Security Analytics at Web Scale
Submitted by pratim mukherjee (@pratimkm) on Friday, 29 April 2016
• What is Security Analytics
• How Symantec discovers risks and weaknesses in Enterprises
• Data Collection and Storage
• Summarizing data with Hybrid OLAP o Relational OLAP o Multidimensional OLAP
• Application of Probabilistic Data Structures
• Exposing Apache Spark’s strenghts with REST layer on top
• HBase on steroid with Co-Processors
Symantec is the leading security solution provider on this planet. It has top of the line products like Norton Antivirus™ and Symantec Endpoint Protection under its portfolio, securing retail and enterprise endpoints. Much of its capability is derived from endpoint data intelligence. Given that the amount of log data generated in few months reaches petabytes, the long term correlation poses a tough challenge to detect severe network attacks like advanced persistent threats or targeted campaigns. To familiarize the audience we are going to give a brief overview of security analytics.

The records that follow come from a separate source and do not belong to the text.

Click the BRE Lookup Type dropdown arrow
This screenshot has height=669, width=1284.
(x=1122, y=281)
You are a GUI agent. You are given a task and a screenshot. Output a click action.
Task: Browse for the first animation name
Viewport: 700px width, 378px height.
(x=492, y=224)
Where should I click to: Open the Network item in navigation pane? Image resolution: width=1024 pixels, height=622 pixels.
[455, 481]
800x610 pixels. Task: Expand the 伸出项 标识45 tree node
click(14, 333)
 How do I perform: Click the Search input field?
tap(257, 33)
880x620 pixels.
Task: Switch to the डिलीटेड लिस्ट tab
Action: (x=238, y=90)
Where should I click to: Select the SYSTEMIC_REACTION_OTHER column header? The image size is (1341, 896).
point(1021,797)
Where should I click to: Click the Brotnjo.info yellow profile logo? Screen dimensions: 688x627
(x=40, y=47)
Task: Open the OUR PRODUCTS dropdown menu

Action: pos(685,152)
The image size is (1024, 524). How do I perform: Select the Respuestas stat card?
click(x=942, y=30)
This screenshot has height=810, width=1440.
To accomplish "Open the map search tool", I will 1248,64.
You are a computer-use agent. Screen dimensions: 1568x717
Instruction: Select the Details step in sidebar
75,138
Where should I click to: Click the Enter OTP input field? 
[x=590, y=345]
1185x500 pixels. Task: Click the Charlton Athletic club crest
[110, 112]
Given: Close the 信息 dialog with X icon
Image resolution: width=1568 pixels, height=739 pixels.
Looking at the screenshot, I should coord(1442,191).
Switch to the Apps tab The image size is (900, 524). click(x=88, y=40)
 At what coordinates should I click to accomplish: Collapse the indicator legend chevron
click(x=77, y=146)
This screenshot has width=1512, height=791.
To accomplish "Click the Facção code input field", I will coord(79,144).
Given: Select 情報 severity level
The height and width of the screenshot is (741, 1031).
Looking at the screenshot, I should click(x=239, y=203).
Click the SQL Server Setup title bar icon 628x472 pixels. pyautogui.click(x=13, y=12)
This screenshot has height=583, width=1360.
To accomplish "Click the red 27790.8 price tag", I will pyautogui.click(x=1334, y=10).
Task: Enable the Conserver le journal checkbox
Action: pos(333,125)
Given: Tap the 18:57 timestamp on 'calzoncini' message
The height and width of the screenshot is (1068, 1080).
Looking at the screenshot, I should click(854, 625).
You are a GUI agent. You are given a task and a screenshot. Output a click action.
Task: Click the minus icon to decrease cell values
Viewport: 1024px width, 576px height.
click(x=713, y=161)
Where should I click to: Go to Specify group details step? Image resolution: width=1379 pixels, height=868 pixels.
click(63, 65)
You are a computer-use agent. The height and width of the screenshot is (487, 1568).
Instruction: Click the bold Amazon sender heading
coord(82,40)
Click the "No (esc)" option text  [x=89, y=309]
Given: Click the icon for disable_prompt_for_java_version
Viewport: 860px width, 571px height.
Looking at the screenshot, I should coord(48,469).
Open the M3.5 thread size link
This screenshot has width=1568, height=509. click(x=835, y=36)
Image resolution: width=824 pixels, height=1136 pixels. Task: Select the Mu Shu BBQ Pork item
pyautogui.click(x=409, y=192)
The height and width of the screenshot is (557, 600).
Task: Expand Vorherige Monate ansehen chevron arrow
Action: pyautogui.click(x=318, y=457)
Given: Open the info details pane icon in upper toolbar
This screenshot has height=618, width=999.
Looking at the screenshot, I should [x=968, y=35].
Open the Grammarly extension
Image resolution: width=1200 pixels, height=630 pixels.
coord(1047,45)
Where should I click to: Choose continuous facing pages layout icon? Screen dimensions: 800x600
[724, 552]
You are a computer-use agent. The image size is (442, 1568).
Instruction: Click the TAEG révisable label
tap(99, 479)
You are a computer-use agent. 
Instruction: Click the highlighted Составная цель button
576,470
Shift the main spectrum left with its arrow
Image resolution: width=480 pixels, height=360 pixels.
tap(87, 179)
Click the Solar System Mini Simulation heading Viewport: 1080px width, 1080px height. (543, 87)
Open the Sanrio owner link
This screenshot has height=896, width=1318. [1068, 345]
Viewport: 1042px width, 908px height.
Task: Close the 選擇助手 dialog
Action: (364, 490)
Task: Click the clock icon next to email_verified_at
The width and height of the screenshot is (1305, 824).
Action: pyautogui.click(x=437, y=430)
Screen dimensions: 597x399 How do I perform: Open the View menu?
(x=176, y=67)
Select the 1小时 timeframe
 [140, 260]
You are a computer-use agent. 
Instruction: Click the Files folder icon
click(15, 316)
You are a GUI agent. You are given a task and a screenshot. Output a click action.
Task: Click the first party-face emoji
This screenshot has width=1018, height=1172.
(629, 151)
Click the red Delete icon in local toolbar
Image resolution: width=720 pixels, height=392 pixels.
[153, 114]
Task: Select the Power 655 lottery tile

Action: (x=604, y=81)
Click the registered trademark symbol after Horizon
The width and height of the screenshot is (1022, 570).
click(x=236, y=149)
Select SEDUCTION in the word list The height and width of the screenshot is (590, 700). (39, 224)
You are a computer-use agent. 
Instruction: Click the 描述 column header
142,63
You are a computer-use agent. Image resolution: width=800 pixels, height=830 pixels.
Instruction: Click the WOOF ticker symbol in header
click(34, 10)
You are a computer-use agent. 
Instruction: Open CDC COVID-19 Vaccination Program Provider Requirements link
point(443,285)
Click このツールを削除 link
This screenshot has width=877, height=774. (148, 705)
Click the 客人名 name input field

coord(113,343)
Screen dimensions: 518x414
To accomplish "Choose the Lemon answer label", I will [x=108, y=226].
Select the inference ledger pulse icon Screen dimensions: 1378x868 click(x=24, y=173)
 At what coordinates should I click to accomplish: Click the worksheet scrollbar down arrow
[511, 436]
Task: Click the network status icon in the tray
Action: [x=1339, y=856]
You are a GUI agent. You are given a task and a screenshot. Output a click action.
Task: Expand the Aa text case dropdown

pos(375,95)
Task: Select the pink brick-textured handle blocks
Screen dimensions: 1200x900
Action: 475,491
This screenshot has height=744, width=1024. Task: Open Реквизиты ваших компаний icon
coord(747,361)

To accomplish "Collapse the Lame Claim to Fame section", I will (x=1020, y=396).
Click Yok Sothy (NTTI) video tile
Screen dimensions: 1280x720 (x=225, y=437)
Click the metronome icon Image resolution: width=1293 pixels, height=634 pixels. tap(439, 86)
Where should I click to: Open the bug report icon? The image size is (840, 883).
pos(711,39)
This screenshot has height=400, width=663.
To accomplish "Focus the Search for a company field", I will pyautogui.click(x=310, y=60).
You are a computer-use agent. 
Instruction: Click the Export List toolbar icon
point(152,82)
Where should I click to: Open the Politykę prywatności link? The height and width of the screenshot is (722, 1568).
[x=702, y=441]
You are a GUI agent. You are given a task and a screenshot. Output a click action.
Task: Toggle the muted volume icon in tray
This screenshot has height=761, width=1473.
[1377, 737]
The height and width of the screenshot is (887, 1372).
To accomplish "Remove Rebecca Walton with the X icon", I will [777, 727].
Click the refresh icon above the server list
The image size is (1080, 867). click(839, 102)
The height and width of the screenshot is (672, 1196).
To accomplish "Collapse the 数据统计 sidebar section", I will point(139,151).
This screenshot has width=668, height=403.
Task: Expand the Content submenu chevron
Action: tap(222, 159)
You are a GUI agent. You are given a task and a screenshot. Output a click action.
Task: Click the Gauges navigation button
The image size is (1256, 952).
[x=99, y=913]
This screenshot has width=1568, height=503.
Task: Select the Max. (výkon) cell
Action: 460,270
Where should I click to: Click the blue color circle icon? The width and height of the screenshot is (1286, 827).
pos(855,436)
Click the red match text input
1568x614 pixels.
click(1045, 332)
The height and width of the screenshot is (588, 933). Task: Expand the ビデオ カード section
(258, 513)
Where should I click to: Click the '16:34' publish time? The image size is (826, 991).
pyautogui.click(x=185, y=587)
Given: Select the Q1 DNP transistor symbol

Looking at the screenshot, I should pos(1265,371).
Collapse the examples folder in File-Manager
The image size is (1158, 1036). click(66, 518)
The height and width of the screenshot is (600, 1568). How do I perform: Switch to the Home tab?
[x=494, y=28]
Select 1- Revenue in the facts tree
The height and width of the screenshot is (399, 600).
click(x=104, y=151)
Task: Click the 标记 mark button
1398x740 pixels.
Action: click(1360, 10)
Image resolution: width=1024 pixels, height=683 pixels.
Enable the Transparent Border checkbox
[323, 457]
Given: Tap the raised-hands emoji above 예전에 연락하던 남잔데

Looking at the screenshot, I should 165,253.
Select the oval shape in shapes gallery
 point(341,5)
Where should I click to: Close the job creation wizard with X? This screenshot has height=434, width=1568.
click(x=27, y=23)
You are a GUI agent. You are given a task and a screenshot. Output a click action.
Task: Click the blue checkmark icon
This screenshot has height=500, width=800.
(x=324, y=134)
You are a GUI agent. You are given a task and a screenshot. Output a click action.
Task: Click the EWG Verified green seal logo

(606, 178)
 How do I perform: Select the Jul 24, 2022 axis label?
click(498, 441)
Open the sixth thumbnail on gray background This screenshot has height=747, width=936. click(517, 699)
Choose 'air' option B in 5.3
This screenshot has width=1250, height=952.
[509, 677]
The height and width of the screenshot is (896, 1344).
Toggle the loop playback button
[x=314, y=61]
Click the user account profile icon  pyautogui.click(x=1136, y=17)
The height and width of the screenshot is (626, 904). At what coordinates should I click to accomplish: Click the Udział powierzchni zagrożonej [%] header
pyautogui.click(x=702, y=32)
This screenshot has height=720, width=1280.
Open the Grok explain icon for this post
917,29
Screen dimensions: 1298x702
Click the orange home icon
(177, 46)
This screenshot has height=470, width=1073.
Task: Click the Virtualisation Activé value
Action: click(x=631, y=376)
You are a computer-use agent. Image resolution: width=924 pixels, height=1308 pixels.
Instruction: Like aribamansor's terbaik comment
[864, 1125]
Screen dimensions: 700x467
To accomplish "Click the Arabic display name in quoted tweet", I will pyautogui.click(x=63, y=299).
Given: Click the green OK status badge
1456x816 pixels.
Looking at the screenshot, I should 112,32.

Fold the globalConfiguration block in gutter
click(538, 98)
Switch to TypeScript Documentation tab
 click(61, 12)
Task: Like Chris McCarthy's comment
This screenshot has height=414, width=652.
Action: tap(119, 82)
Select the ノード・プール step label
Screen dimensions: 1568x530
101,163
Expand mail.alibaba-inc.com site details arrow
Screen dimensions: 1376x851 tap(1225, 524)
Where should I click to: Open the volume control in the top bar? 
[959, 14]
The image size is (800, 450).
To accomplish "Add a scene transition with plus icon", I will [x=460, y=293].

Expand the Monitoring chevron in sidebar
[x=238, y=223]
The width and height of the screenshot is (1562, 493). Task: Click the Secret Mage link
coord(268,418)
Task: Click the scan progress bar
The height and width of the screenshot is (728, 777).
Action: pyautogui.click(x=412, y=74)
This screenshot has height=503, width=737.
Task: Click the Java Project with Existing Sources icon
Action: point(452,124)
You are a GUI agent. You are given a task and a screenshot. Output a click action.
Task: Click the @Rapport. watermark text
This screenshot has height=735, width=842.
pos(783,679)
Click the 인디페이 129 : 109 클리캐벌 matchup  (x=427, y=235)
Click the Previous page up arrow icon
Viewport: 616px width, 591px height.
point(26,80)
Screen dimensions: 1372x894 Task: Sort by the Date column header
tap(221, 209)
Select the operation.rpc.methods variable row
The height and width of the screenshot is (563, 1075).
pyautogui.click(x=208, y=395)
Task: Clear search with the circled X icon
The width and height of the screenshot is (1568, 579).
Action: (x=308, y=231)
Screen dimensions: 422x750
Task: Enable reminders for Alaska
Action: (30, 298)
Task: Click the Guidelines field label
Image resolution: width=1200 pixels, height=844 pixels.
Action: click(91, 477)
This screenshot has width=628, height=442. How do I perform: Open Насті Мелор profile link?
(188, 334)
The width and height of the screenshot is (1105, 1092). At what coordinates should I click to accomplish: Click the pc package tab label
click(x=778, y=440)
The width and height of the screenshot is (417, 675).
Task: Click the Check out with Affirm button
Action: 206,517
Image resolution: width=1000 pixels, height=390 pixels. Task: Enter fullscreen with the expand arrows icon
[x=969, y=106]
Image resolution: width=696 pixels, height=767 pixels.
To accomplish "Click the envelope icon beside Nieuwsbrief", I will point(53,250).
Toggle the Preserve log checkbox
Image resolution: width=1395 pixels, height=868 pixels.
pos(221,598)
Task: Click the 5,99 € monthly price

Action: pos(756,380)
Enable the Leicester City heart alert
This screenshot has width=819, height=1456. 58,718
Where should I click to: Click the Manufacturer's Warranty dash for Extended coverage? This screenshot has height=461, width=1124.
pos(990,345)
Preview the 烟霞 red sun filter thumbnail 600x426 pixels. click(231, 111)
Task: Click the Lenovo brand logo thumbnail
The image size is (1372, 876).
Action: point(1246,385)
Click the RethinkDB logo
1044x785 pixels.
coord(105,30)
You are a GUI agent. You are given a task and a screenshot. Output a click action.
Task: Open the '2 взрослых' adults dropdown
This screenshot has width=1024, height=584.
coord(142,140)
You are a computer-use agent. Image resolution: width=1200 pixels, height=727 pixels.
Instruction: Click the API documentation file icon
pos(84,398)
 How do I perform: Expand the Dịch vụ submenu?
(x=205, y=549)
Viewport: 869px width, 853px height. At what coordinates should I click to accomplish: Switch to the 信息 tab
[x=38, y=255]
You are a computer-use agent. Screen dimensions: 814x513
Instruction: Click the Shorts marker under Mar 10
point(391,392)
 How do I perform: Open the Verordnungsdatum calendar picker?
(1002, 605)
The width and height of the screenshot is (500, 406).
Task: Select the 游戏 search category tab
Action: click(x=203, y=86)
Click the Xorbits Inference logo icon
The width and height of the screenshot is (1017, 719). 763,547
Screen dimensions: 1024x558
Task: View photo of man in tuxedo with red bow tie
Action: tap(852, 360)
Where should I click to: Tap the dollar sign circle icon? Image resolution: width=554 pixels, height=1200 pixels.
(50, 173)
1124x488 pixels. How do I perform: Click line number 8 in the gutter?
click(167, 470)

Our team is focused on crunching data at large scale. Data collection and processing happens in both streaming and batch mode. We are going to describe a Hybrid Online Analytics Processing(OLAP) framework built on top of Apache Spark, Hbase and Hive. We are going to offer some design tips and tricks to fetch queries in web scale on Big Data with Hbase co-processors and getting real time response from Apache Spark with customized REST layer on top.
Application of some the probabilistic data structures like Hyperloglog and Count Min Sketch in security domain.
Pratim is currently working as an Architect in Symantec CTO team that is building Unified Security Platform. He has more than 13 years of experience building enterprise products and being part of a successful sillicon valley startup in the past. He holds a bachelors degree in CSE from IIT-Kharagpur.